Source information:
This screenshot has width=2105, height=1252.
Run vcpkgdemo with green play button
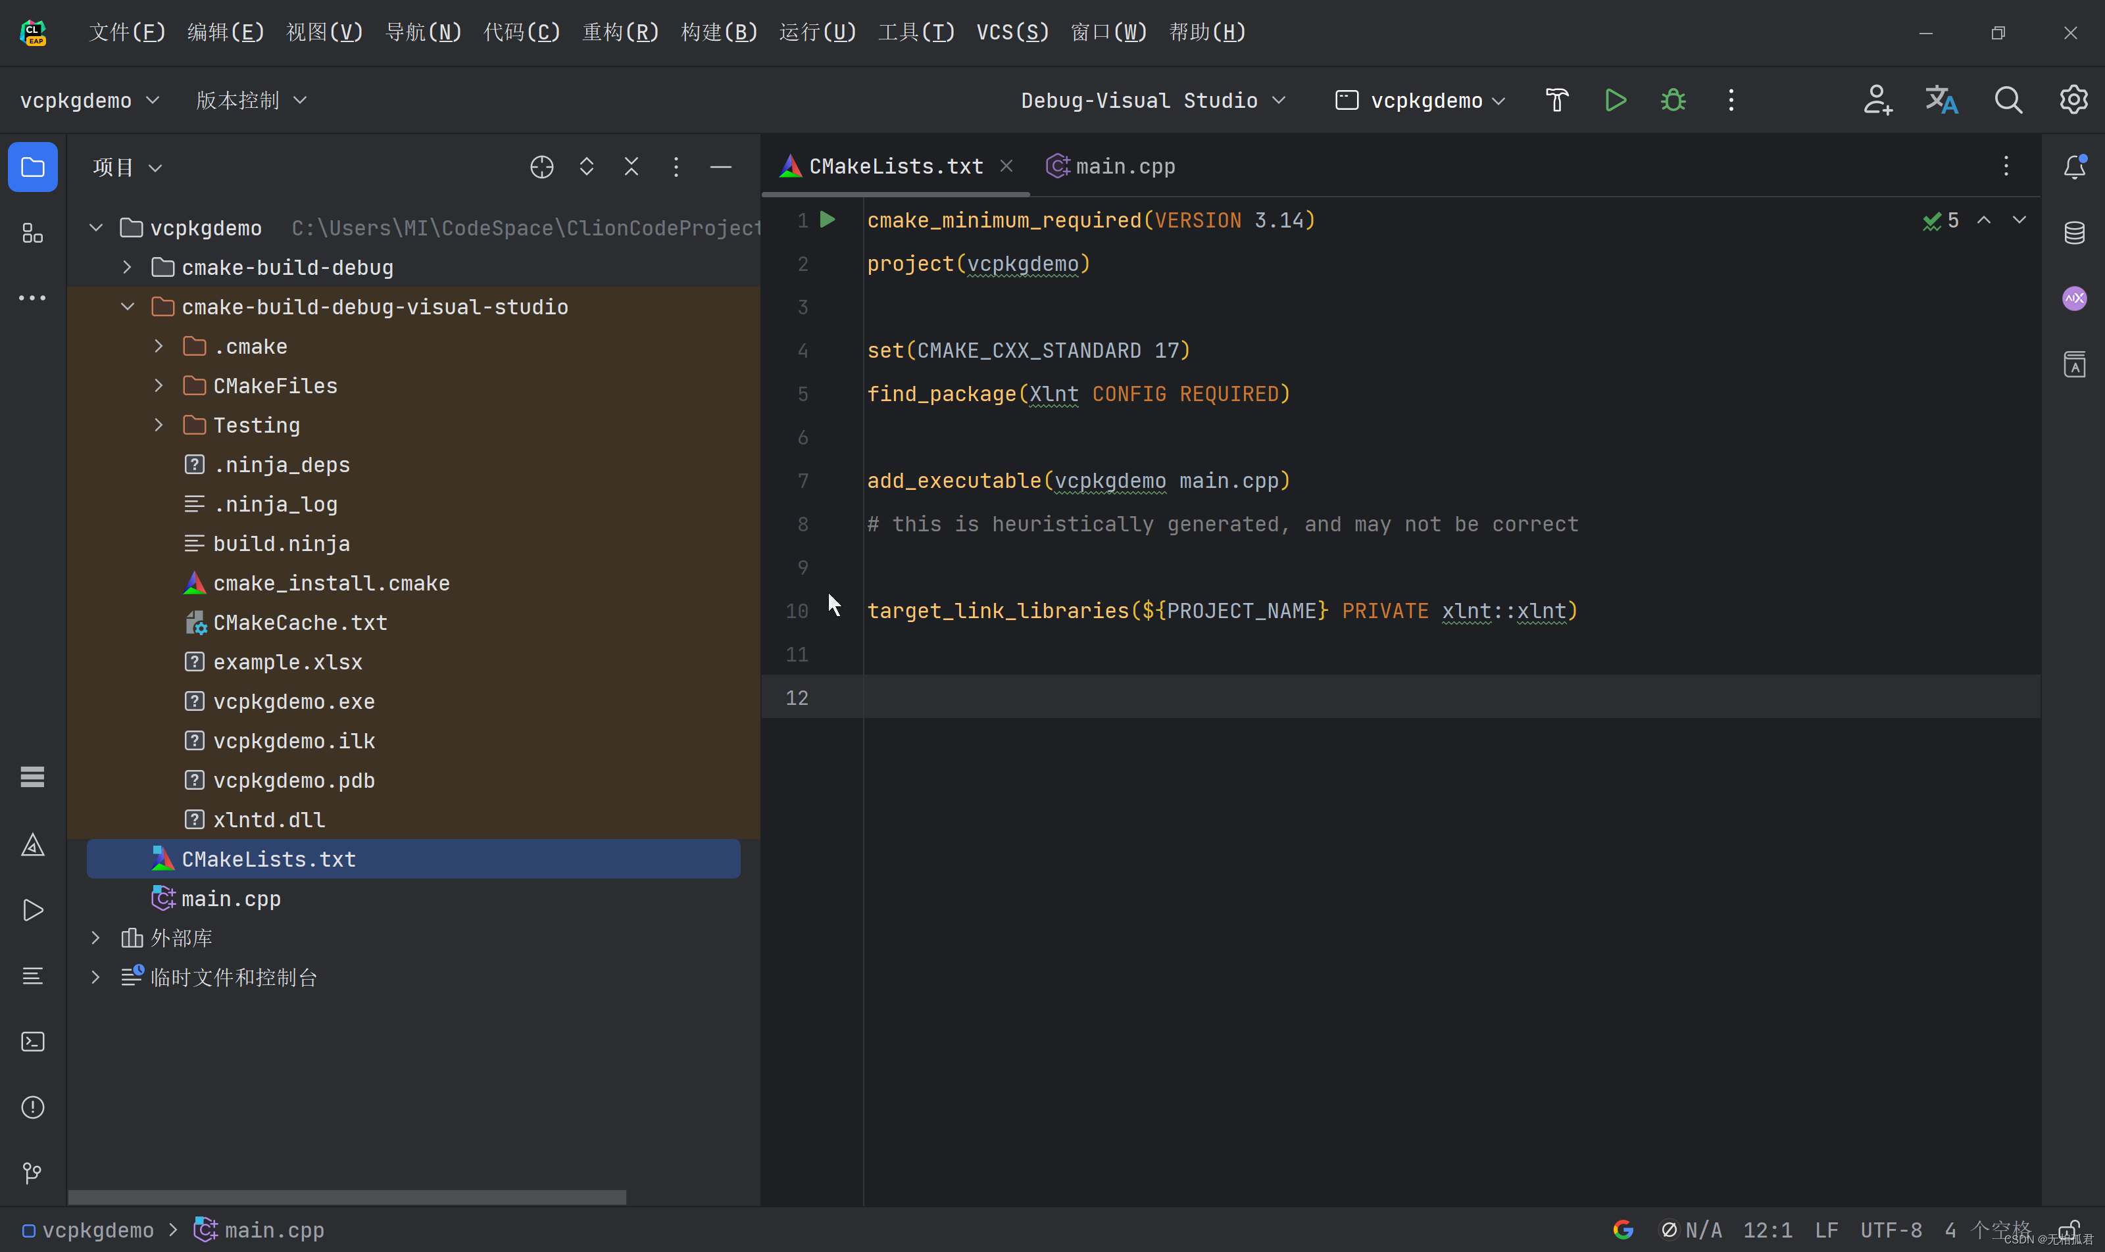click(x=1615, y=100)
==
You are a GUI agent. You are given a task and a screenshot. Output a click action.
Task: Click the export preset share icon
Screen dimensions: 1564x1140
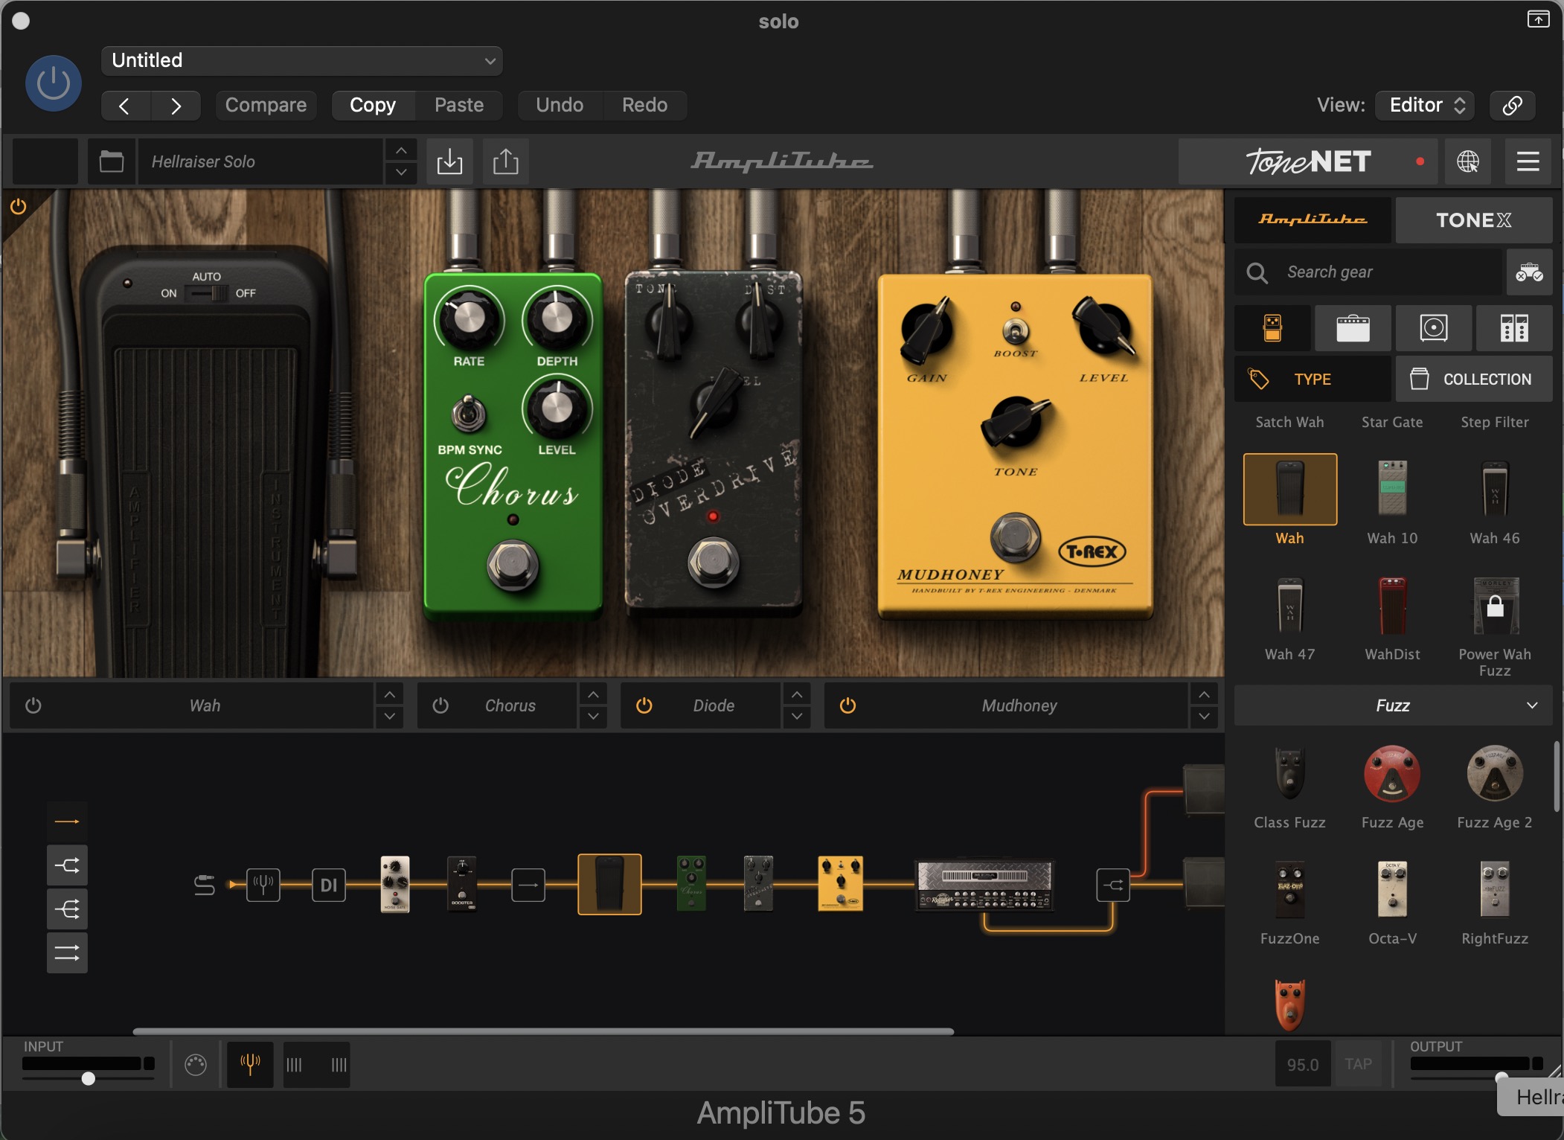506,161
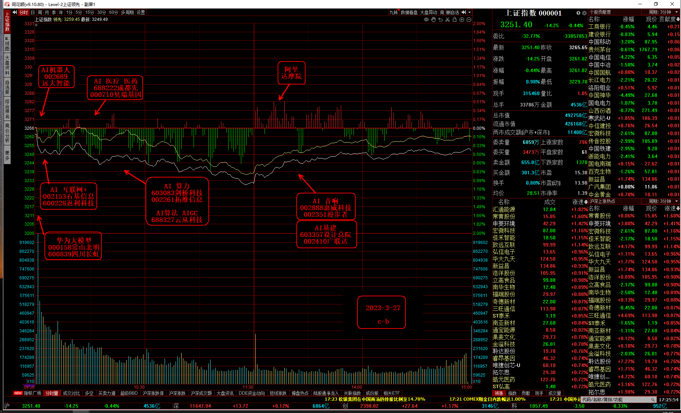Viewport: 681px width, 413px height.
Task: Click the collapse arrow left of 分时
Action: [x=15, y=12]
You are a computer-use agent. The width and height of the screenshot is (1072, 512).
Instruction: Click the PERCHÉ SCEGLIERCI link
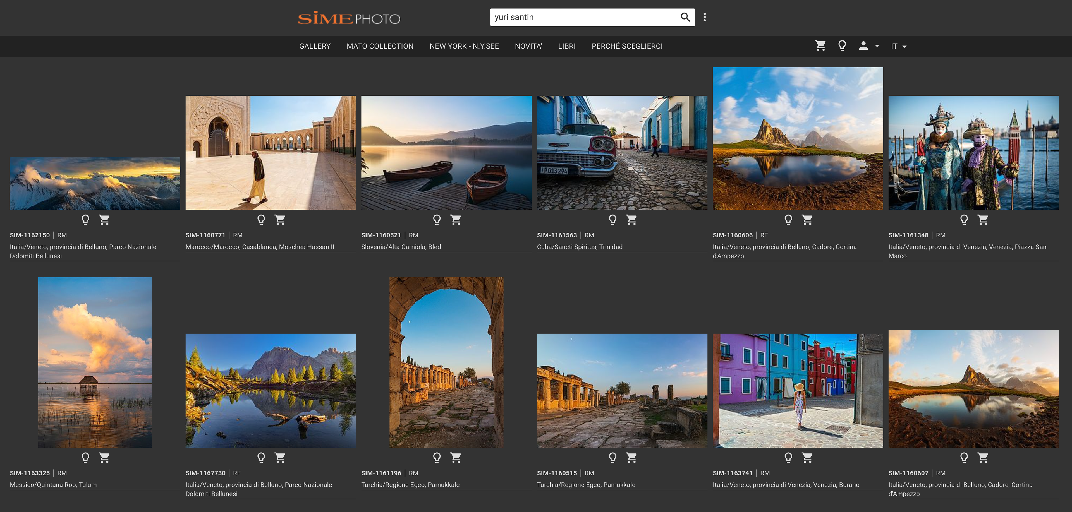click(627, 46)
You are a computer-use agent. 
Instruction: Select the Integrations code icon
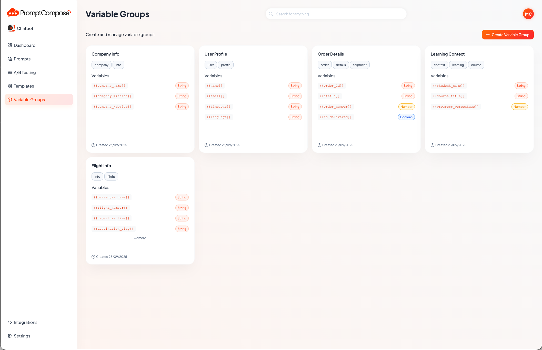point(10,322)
==
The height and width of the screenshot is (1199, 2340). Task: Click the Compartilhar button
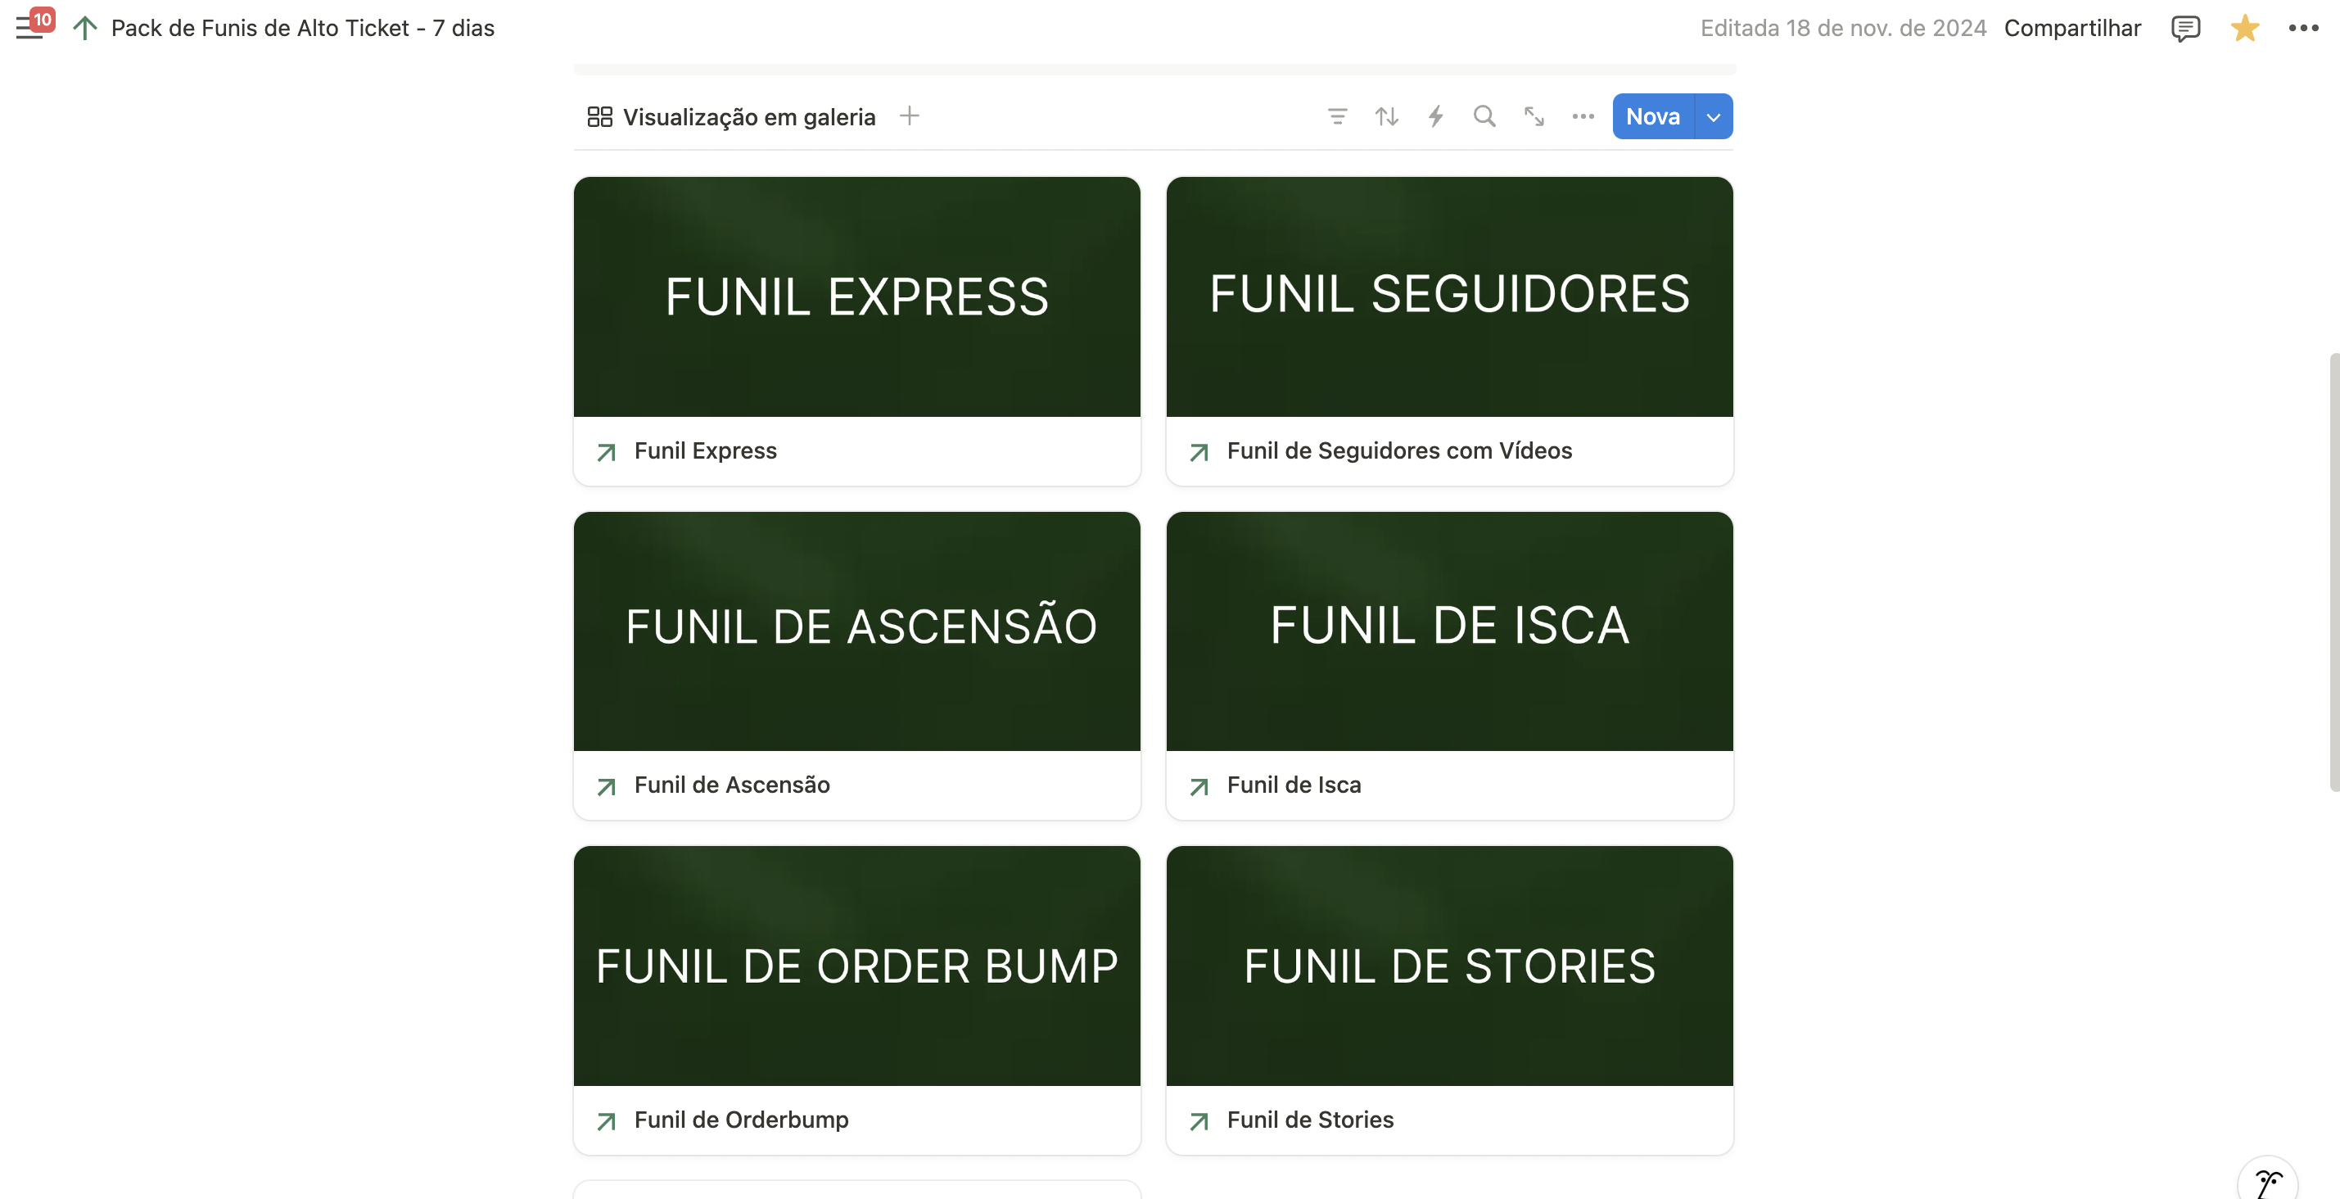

Exercise: Working from the entries above, find every line in which the word "computer" occurs and copy it.

Written solution:
You are a computer-use agent. The width and height of the screenshot is (1072, 512).
You are a computer-use agent. 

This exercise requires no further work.